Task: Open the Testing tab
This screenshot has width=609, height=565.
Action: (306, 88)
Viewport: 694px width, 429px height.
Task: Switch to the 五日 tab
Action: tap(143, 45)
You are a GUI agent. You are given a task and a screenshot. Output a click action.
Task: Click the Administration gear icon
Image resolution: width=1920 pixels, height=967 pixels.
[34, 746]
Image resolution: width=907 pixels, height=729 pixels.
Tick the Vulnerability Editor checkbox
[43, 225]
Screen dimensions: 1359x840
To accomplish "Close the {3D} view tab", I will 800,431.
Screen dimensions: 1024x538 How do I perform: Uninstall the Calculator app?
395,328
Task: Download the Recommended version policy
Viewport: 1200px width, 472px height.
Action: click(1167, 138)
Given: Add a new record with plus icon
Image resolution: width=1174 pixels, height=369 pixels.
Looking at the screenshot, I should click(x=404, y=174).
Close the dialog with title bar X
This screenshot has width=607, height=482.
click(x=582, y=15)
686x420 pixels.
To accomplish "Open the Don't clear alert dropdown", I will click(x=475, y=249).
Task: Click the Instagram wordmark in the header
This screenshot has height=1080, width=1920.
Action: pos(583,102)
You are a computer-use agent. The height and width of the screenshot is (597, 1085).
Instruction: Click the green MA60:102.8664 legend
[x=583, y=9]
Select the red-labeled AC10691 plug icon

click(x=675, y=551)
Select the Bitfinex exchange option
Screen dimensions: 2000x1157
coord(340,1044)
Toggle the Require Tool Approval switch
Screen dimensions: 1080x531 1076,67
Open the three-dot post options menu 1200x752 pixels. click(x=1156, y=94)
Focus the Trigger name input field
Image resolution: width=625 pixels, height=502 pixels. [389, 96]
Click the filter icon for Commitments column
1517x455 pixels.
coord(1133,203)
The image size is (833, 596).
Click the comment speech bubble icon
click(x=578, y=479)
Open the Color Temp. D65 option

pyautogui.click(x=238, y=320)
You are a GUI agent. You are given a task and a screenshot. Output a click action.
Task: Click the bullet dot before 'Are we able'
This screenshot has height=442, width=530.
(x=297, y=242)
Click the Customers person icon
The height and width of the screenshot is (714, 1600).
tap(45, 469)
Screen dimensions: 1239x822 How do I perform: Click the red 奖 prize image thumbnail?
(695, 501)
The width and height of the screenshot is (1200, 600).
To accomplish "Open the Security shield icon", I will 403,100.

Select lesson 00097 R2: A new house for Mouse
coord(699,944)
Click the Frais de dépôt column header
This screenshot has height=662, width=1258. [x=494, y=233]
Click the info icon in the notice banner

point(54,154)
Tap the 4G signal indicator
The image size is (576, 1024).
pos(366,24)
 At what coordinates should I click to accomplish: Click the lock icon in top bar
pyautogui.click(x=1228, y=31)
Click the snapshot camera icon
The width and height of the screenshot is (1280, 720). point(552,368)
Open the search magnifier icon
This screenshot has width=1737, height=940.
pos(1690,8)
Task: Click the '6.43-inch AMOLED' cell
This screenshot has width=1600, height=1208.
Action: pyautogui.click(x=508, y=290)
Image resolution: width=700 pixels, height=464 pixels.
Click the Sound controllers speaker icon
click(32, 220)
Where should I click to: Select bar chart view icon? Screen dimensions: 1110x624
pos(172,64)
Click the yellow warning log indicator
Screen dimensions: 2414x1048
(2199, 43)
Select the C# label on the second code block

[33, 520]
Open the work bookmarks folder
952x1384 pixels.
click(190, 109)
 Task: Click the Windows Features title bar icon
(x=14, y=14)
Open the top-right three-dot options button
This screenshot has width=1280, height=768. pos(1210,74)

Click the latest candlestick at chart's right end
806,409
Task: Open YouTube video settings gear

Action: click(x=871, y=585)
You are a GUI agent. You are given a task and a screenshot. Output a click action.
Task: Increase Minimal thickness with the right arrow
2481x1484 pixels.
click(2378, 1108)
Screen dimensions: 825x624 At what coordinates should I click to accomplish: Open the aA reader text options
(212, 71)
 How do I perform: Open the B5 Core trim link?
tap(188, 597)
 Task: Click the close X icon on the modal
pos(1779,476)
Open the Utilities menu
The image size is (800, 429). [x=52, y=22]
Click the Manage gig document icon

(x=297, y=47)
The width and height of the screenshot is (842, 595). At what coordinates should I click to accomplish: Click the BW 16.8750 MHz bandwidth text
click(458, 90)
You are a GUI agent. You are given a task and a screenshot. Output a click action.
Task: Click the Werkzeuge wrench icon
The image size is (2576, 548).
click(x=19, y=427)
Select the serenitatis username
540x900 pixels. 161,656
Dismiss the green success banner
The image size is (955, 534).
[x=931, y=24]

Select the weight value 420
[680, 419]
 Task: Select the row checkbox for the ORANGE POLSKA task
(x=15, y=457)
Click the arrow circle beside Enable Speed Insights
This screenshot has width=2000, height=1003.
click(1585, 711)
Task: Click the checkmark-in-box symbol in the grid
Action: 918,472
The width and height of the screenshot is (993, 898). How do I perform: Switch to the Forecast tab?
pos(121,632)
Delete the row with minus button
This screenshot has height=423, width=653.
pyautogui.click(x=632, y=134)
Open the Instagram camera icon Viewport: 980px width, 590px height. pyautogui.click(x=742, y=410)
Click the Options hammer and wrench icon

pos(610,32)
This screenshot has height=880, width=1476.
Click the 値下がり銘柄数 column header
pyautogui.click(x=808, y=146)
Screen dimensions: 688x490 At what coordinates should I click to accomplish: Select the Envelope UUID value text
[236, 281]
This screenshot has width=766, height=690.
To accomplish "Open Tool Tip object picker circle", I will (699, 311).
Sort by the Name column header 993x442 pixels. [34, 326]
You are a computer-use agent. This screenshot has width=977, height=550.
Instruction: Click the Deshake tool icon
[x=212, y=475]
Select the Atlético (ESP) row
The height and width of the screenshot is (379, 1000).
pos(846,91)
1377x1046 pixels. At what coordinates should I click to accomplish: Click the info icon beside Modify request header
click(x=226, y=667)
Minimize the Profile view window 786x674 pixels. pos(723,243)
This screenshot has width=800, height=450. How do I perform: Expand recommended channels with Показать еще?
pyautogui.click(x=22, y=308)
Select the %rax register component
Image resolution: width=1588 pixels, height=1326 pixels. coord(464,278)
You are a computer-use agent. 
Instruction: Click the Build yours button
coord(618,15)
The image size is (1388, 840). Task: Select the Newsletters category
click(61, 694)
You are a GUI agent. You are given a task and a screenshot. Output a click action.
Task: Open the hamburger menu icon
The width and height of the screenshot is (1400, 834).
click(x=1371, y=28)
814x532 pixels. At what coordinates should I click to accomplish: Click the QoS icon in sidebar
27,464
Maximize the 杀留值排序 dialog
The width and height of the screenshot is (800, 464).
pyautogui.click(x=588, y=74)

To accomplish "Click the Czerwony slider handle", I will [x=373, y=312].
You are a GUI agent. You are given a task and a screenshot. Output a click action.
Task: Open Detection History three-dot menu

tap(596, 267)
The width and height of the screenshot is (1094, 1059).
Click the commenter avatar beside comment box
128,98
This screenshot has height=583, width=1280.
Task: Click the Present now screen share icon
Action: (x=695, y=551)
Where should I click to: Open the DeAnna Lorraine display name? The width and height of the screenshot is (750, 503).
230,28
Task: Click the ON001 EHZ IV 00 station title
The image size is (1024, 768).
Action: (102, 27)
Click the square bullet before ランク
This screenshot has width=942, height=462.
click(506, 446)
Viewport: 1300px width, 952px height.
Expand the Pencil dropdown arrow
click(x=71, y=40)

What you will do - Output all of the material, please, exactly as it stands.

Task answer -
Task: Open the Testing tab
This screenshot has width=609, height=565.
Action: (306, 88)
Viewport: 694px width, 429px height.
Task: Switch to the 五日 tab
Action: tap(143, 45)
You are a GUI agent. You are given a task and a screenshot. Output a click action.
Task: Click the Administration gear icon
Image resolution: width=1920 pixels, height=967 pixels.
[34, 746]
Image resolution: width=907 pixels, height=729 pixels.
Tick the Vulnerability Editor checkbox
[43, 225]
Screen dimensions: 1359x840
To accomplish "Close the {3D} view tab", I will 800,431.
Screen dimensions: 1024x538 How do I perform: Uninstall the Calculator app?
395,328
Task: Download the Recommended version policy
Viewport: 1200px width, 472px height.
Action: click(1167, 138)
Given: Add a new record with plus icon
Image resolution: width=1174 pixels, height=369 pixels.
Looking at the screenshot, I should click(x=404, y=174).
Close the dialog with title bar X
This screenshot has width=607, height=482.
click(x=582, y=15)
686x420 pixels.
To accomplish "Open the Don't clear alert dropdown", I will click(x=475, y=249).
Task: Click the Instagram wordmark in the header
This screenshot has height=1080, width=1920.
Action: pos(583,102)
You are a computer-use agent. The height and width of the screenshot is (597, 1085).
Instruction: Click the green MA60:102.8664 legend
[x=583, y=9]
Select the red-labeled AC10691 plug icon

click(x=675, y=551)
Select the Bitfinex exchange option
Screen dimensions: 2000x1157
coord(340,1044)
Toggle the Require Tool Approval switch
Screen dimensions: 1080x531 1076,67
Open the three-dot post options menu 1200x752 pixels. click(x=1156, y=94)
Focus the Trigger name input field
Image resolution: width=625 pixels, height=502 pixels. [389, 96]
Click the filter icon for Commitments column
1517x455 pixels.
coord(1133,203)
The image size is (833, 596).
Click the comment speech bubble icon
click(x=578, y=479)
Open the Color Temp. D65 option

pyautogui.click(x=238, y=320)
You are a GUI agent. You are given a task and a screenshot. Output a click action.
Task: Click the bullet dot before 'Are we able'
This screenshot has height=442, width=530.
(x=297, y=242)
Click the Customers person icon
The height and width of the screenshot is (714, 1600).
tap(45, 469)
Screen dimensions: 1239x822 How do I perform: Click the red 奖 prize image thumbnail?
(695, 501)
The width and height of the screenshot is (1200, 600).
To accomplish "Open the Security shield icon", I will 403,100.

Select lesson 00097 R2: A new house for Mouse
coord(699,944)
Click the Frais de dépôt column header
This screenshot has height=662, width=1258. [x=494, y=233]
Click the info icon in the notice banner

point(54,154)
Tap the 4G signal indicator
The image size is (576, 1024).
pos(366,24)
 At what coordinates should I click to accomplish: Click the lock icon in top bar
pyautogui.click(x=1228, y=31)
Click the snapshot camera icon
The width and height of the screenshot is (1280, 720). point(552,368)
Open the search magnifier icon
This screenshot has width=1737, height=940.
pos(1690,8)
Task: Click the '6.43-inch AMOLED' cell
This screenshot has width=1600, height=1208.
Action: pyautogui.click(x=508, y=290)
Image resolution: width=700 pixels, height=464 pixels.
Click the Sound controllers speaker icon
click(32, 220)
Where should I click to: Select bar chart view icon? Screen dimensions: 1110x624
pos(172,64)
Click the yellow warning log indicator
Screen dimensions: 2414x1048
(2199, 43)
Select the C# label on the second code block

[33, 520]
Open the work bookmarks folder
952x1384 pixels.
click(190, 109)
 Task: Click the Windows Features title bar icon
(x=14, y=14)
Open the top-right three-dot options button
This screenshot has width=1280, height=768. pos(1210,74)

Click the latest candlestick at chart's right end
806,409
Task: Open YouTube video settings gear

Action: click(x=871, y=585)
You are a GUI agent. You are given a task and a screenshot. Output a click action.
Task: Increase Minimal thickness with the right arrow
2481x1484 pixels.
click(2378, 1108)
Screen dimensions: 825x624 At what coordinates should I click to accomplish: Open the aA reader text options
(212, 71)
 How do I perform: Open the B5 Core trim link?
tap(188, 597)
 Task: Click the close X icon on the modal
pos(1779,476)
Open the Utilities menu
The image size is (800, 429). [x=52, y=22]
Click the Manage gig document icon

(x=297, y=47)
The width and height of the screenshot is (842, 595). At what coordinates should I click to accomplish: Click the BW 16.8750 MHz bandwidth text
click(458, 90)
You are a GUI agent. You are given a task and a screenshot. Output a click action.
Task: Click the Werkzeuge wrench icon
The image size is (2576, 548).
click(x=19, y=427)
Select the serenitatis username
540x900 pixels. 161,656
Dismiss the green success banner
The image size is (955, 534).
[x=931, y=24]

Select the weight value 420
[680, 419]
 Task: Select the row checkbox for the ORANGE POLSKA task
(x=15, y=457)
Click the arrow circle beside Enable Speed Insights
This screenshot has width=2000, height=1003.
click(1585, 711)
Task: Click the checkmark-in-box symbol in the grid
Action: 918,472
The width and height of the screenshot is (993, 898). How do I perform: Switch to the Forecast tab?
pos(121,632)
Delete the row with minus button
This screenshot has height=423, width=653.
pyautogui.click(x=632, y=134)
Open the Instagram camera icon Viewport: 980px width, 590px height. pyautogui.click(x=742, y=410)
Click the Options hammer and wrench icon

pos(610,32)
This screenshot has height=880, width=1476.
Click the 値下がり銘柄数 column header
pyautogui.click(x=808, y=146)
Screen dimensions: 688x490 At what coordinates should I click to accomplish: Select the Envelope UUID value text
[236, 281]
This screenshot has width=766, height=690.
To accomplish "Open Tool Tip object picker circle", I will (699, 311).
Sort by the Name column header 993x442 pixels. [34, 326]
You are a computer-use agent. This screenshot has width=977, height=550.
Instruction: Click the Deshake tool icon
[x=212, y=475]
Select the Atlético (ESP) row
The height and width of the screenshot is (379, 1000).
pos(846,91)
1377x1046 pixels. At what coordinates should I click to accomplish: Click the info icon beside Modify request header
click(x=226, y=667)
Minimize the Profile view window 786x674 pixels. pos(723,243)
This screenshot has width=800, height=450. How do I perform: Expand recommended channels with Показать еще?
pyautogui.click(x=22, y=308)
Select the %rax register component
Image resolution: width=1588 pixels, height=1326 pixels. coord(464,278)
You are a computer-use agent. 
Instruction: Click the Build yours button
coord(618,15)
The image size is (1388, 840). Task: Select the Newsletters category
click(61, 694)
You are a GUI agent. You are given a task and a screenshot. Output a click action.
Task: Open the hamburger menu icon
The width and height of the screenshot is (1400, 834).
click(x=1371, y=28)
814x532 pixels. At what coordinates should I click to accomplish: Click the QoS icon in sidebar
27,464
Maximize the 杀留值排序 dialog
The width and height of the screenshot is (800, 464).
pyautogui.click(x=588, y=74)

To accomplish "Click the Czerwony slider handle", I will [x=373, y=312].
You are a GUI agent. You are given a task and a screenshot. Output a click action.
Task: Open Detection History three-dot menu

tap(596, 267)
The width and height of the screenshot is (1094, 1059).
Click the commenter avatar beside comment box
128,98
This screenshot has height=583, width=1280.
Task: Click the Present now screen share icon
Action: (x=695, y=551)
Where should I click to: Open the DeAnna Lorraine display name? The width and height of the screenshot is (750, 503).
230,28
Task: Click the ON001 EHZ IV 00 station title
The image size is (1024, 768).
Action: (102, 27)
Click the square bullet before ランク
This screenshot has width=942, height=462.
click(506, 446)
Viewport: 1300px width, 952px height.
Expand the Pencil dropdown arrow
click(x=71, y=40)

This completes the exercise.